→ Problem statement:
Render the stretch from the line containing "The height and" through the line containing "(109, 431)." as a Markdown table with two columns, Number and Text. Give each line its own entry and leave out blank lines.

→ Materials provided:
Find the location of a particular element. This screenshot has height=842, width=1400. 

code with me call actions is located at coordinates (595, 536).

...

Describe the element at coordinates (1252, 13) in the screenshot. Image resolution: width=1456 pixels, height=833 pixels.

--

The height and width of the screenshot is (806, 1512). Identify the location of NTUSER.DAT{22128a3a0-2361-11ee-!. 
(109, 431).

→ Response:
| Number | Text |
|---|---|
| 1 | The height and width of the screenshot is (806, 1512). Identify the location of NTUSER.DAT{22128a3a0-2361-11ee-!.  |
| 2 | (109, 431). |